== EXCERPTED PASSAGE

Apartment Developers See Opportunity in Market Discount on Closed Hotels

A new deal by Lockwood Development Partners represents more than the purchase of nine hotels with plans to transform some of the properties into apartments. It accelerates an emerging push into hotel-to-apartment conversions across the country after the hospitality industry stagnated and the multifamily market reached record demand.

The developer bought the hotels from different sellers with plans to convert some to multifamily housing. The company, which spent $225 million on the hotels that span a collective 1.5 million square feet across eight Sun Belt states, is the latest to pursue the strategy in areas where the population is quickly growing as tourism has dropped off.

“Travel and leisure falls off a cliff during lockdown, and every hotel goes on sale,” said Elan Gordon, a principal at real estate investor Shir Capital who was not involved in the Lockwood deal but is working on similar projects nationwide, in an interview. “It moved what was kind of a side business front and center.”

The move by Lockwood Development Partners is part of a broader movement of apartment developers grabbing hotel properties, many of which are struggling or closed.

During the pandemic, stay-at-home orders left hotels in a lurch as events that bring out-of-towners to cities vanished: Parents weren’t staying in hotels to visit their kids in college because colleges were shut down, too. And the weddings, dances and conferences that otherwise sustain a hotel’s events business disappeared. Scores of hotels either permanently or temporarily shuttered, with 28,084 hotels representing 3,915,416 rooms having closed for some portion during the crisis, according to CoStar’s hospitality analytics firm, STR.

====

## EXERCISE DETAILS:
Can you quote the article on hotel-to-apartment conversions word for word, from "The developer bought" up to and including "has dropped off."?

== RECORDED INFORMATION

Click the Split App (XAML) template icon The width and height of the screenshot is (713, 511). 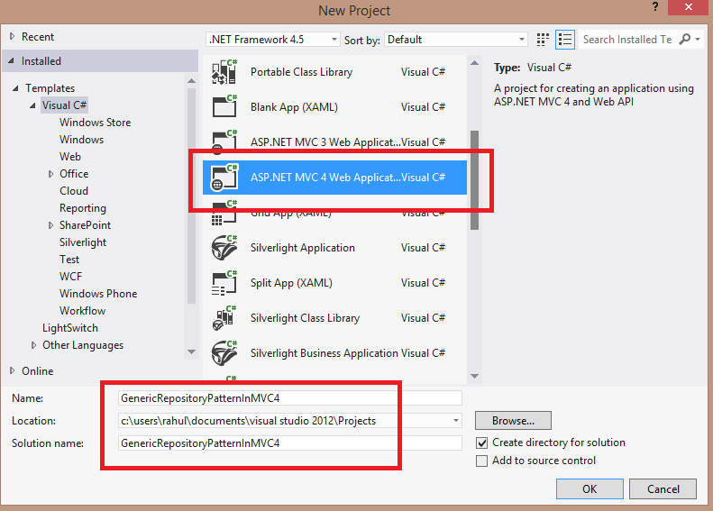click(x=224, y=283)
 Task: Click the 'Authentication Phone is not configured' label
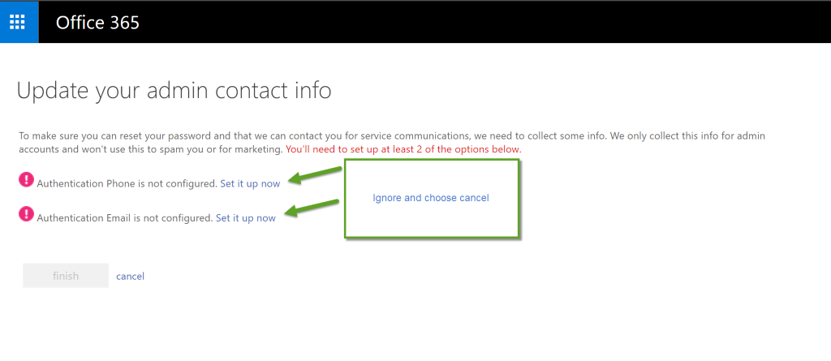127,183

====

## RESULT OF THIS TASK:
The developer bought the hotels from different sellers with plans to convert some to multifamily housing. The company, which spent $225 million on the hotels that span a collective 1.5 million square feet across eight Sun Belt states, is the latest to pursue the strategy in areas where the population is quickly growing as tourism has dropped off.